### What to do
Each line of the data below from the one holding "Gurgaon | (171, 1478)" to the one holding "Sirsa | (177, 1595)", inclusive, is to be reproduced exactly; no other line belongs in the answer.

### Data extract
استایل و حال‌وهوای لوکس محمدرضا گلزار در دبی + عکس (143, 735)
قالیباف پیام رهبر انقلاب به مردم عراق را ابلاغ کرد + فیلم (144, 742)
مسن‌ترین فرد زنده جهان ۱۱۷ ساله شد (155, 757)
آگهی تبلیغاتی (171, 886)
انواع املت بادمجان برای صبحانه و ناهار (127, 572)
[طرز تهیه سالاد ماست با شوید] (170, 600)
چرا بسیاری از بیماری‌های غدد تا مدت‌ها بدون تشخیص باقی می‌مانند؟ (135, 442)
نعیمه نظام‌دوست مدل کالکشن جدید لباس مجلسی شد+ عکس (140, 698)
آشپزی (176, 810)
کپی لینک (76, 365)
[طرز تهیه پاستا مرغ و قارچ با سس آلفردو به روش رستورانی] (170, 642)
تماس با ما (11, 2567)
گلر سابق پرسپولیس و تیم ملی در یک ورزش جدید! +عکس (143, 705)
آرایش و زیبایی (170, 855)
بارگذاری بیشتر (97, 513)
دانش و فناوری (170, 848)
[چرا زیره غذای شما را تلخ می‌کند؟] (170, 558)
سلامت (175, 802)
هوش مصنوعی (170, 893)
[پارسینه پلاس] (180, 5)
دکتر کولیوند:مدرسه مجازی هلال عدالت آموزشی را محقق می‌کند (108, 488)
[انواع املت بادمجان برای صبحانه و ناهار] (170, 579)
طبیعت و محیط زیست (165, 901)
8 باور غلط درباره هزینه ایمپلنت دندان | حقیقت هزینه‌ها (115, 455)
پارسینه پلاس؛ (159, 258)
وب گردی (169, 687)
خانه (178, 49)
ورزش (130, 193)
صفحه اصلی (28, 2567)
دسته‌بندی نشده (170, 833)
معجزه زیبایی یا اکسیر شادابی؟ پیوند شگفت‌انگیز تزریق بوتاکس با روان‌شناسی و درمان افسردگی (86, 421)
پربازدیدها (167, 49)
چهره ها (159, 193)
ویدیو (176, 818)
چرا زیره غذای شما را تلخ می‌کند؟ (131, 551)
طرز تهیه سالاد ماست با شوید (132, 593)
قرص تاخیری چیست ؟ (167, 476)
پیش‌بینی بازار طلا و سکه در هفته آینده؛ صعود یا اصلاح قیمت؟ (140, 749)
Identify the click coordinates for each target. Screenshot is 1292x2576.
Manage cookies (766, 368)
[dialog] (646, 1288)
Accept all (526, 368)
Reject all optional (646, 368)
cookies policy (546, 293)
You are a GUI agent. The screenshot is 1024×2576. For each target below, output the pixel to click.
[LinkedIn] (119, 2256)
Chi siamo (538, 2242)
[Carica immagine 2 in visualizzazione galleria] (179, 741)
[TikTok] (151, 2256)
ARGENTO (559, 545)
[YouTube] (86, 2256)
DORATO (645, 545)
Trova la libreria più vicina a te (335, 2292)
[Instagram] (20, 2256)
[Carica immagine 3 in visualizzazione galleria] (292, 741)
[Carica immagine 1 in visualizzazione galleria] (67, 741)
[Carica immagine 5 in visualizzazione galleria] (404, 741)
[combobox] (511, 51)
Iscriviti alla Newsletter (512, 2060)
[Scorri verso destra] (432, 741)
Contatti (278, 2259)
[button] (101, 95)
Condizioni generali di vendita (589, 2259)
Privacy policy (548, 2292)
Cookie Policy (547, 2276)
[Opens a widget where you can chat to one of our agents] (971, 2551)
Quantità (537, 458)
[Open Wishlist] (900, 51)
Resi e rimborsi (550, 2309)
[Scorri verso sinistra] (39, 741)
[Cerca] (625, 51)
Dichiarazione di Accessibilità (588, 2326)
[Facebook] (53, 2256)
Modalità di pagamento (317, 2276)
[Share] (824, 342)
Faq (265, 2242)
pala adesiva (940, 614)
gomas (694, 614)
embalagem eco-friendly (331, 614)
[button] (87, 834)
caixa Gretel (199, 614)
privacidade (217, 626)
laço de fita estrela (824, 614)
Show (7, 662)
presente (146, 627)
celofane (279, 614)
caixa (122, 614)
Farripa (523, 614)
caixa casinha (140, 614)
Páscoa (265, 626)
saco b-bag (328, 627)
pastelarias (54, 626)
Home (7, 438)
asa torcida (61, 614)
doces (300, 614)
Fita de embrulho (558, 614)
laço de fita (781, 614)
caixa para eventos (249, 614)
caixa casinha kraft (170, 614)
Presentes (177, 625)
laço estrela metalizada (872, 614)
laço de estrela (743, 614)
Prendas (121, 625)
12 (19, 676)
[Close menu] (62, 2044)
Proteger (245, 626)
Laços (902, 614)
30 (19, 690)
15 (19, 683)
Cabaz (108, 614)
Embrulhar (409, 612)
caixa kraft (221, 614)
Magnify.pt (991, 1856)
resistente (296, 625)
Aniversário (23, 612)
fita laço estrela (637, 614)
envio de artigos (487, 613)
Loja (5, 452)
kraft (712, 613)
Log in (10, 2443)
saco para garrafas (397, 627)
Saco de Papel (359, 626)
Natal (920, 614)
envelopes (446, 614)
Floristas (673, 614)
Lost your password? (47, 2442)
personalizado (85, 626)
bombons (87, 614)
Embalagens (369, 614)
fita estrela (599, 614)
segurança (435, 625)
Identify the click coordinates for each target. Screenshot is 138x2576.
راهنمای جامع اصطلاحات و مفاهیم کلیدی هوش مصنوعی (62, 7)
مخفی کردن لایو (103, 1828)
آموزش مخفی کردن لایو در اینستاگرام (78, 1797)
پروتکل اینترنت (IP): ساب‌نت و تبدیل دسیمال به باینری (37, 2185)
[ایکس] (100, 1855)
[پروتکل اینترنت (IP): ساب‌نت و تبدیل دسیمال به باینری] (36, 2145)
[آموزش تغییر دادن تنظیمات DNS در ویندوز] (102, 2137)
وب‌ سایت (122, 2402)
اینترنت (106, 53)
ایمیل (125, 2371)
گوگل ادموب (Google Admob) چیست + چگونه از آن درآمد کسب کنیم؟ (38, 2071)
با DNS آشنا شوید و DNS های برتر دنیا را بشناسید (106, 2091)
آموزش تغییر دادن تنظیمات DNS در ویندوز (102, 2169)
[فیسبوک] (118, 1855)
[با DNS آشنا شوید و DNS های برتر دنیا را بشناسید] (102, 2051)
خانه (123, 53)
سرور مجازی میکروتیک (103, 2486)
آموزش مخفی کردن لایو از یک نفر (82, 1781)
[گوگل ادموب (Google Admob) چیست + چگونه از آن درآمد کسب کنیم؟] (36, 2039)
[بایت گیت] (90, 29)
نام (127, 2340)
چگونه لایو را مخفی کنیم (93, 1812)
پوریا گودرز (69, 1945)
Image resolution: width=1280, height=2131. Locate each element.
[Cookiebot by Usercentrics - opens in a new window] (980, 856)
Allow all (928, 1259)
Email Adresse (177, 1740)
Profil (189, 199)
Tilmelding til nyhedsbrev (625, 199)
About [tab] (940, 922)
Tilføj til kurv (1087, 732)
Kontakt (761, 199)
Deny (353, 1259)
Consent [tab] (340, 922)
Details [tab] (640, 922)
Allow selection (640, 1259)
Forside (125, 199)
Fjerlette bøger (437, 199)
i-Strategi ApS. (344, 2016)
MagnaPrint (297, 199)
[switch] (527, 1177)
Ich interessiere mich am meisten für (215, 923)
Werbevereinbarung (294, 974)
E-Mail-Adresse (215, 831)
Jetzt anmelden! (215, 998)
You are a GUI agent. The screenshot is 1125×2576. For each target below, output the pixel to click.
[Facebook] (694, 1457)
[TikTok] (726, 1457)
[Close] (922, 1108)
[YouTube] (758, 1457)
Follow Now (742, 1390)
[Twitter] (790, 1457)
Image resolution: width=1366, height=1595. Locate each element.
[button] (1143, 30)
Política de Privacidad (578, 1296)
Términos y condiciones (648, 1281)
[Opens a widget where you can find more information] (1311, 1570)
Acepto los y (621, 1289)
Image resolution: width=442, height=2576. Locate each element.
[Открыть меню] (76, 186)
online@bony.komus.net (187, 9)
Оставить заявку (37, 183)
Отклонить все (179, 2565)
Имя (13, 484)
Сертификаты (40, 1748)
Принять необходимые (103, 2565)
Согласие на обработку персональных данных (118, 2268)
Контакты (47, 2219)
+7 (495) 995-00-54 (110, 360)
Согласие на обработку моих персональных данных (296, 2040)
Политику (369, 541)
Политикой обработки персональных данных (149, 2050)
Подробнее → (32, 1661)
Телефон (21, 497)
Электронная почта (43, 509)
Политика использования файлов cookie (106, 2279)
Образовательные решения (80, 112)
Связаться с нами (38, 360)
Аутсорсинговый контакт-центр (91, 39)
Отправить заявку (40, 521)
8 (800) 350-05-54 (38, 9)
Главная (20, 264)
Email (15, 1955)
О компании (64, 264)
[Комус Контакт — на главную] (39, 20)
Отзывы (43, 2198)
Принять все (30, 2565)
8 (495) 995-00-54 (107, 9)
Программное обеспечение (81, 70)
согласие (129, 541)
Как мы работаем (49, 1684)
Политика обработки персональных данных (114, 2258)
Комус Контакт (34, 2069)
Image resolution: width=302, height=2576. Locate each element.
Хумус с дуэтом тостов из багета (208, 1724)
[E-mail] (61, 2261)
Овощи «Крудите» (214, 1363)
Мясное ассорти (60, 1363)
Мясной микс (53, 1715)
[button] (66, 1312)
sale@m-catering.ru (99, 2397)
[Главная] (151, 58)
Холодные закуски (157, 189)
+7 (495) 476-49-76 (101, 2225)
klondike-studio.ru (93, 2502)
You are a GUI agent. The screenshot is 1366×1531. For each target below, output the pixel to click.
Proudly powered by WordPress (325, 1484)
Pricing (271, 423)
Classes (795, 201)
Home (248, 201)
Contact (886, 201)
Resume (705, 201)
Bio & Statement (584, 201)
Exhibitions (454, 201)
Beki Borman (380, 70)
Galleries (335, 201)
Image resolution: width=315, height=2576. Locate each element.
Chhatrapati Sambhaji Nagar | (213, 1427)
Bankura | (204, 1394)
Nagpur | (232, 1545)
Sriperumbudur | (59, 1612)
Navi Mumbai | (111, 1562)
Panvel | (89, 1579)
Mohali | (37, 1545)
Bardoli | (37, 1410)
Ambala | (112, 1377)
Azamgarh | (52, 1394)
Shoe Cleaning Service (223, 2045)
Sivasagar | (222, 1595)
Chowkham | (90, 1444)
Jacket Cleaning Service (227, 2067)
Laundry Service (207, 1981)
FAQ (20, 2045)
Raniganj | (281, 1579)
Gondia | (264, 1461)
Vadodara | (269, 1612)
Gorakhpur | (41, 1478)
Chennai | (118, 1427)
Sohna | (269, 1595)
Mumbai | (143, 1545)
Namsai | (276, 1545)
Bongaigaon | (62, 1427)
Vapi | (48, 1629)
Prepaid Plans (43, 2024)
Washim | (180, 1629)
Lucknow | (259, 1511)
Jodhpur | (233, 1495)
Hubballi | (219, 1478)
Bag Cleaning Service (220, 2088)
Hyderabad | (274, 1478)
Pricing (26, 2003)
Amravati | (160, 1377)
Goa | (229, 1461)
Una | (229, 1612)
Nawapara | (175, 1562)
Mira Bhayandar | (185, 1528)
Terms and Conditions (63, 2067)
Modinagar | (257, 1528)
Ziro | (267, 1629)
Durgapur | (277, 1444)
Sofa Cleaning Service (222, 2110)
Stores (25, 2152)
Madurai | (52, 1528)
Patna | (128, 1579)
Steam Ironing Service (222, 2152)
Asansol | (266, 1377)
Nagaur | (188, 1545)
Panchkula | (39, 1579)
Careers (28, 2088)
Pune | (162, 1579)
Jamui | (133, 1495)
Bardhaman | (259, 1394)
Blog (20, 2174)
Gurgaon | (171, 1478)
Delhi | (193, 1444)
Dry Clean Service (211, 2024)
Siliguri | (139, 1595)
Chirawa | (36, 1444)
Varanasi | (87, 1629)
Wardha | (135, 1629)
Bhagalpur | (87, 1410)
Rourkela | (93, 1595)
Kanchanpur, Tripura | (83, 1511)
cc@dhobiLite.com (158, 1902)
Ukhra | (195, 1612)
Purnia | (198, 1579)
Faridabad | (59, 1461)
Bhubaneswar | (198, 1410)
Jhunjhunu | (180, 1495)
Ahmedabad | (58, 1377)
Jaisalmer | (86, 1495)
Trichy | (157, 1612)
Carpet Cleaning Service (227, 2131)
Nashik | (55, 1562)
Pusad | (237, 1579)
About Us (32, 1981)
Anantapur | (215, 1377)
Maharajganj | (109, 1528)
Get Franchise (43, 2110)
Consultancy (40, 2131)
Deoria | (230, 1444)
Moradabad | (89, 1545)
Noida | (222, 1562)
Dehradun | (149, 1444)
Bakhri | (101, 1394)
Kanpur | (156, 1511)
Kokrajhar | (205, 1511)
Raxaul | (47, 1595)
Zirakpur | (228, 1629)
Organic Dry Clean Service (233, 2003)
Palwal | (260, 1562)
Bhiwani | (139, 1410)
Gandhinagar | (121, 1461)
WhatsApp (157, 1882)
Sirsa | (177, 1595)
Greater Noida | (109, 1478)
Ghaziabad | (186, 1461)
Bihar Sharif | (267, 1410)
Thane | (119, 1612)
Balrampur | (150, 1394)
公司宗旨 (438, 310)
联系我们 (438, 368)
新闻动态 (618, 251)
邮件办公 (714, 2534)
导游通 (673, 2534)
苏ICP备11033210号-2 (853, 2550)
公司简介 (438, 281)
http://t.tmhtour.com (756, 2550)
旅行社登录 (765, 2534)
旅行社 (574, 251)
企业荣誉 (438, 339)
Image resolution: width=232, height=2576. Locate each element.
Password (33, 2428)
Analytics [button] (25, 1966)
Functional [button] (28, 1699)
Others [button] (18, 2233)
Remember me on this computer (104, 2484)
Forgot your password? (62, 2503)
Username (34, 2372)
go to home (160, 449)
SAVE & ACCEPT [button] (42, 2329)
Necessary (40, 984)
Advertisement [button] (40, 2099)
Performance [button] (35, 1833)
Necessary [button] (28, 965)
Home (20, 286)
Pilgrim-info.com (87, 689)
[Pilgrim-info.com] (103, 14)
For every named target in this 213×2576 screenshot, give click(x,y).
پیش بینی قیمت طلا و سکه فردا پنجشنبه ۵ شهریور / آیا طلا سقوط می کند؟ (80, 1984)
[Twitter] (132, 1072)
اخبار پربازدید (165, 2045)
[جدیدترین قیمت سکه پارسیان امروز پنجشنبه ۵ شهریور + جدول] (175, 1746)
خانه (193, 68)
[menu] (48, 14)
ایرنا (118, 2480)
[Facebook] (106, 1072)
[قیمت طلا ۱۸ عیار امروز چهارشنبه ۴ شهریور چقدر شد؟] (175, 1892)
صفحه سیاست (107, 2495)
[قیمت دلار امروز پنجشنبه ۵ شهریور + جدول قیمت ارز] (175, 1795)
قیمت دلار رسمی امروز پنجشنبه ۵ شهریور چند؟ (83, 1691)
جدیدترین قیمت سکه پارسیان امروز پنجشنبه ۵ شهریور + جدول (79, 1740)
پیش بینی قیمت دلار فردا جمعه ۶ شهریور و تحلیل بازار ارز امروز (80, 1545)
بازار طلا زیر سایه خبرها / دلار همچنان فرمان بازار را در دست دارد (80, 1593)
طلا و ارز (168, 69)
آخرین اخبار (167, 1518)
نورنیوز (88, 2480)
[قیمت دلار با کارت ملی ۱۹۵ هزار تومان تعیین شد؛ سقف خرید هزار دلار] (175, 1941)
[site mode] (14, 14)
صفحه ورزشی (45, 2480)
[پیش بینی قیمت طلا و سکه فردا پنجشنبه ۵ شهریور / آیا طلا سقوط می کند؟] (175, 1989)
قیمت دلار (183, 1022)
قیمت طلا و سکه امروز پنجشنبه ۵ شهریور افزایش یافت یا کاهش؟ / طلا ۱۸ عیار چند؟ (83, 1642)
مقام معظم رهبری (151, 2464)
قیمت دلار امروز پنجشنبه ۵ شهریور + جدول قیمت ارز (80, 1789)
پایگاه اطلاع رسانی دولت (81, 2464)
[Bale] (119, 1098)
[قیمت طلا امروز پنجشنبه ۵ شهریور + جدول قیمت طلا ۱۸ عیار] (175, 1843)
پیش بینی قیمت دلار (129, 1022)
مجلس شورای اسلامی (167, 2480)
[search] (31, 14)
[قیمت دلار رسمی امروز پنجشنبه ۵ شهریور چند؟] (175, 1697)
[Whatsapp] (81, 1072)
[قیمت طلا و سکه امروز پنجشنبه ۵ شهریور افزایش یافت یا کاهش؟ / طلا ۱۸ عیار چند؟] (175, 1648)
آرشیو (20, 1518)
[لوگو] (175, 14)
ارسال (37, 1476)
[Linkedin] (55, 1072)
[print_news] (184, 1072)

### Task answer
Gurgaon | (171, 1478)
Delhi | (193, 1444)
Dry Clean Service (211, 2024)
Siliguri | (139, 1595)
Chirawa | (36, 1444)
Varanasi | (87, 1629)
Wardha | (135, 1629)
Bhagalpur | (87, 1410)
Rourkela | (93, 1595)
Kanchanpur, Tripura | (83, 1511)
cc@dhobiLite.com (158, 1902)
Ukhra | (195, 1612)
Purnia | (198, 1579)
Faridabad | (59, 1461)
Bhubaneswar | (198, 1410)
Jhunjhunu | (180, 1495)
Ahmedabad | (58, 1377)
Jaisalmer | (86, 1495)
Trichy | (157, 1612)
Carpet Cleaning Service (227, 2131)
Nashik | (55, 1562)
Pusad | (237, 1579)
About Us (32, 1981)
Anantapur | (215, 1377)
Maharajganj | (109, 1528)
Get Franchise (43, 2110)
Consultancy (40, 2131)
Deoria | (230, 1444)
Moradabad | (89, 1545)
Noida | (222, 1562)
Dehradun | (149, 1444)
Bakhri | (101, 1394)
Kanpur | (156, 1511)
Kokrajhar | (205, 1511)
Raxaul | (47, 1595)
Zirakpur | (228, 1629)
Organic Dry Clean Service (233, 2003)
Palwal | (260, 1562)
Bhiwani | (139, 1410)
Gandhinagar | (121, 1461)
WhatsApp (157, 1882)
Sirsa | (177, 1595)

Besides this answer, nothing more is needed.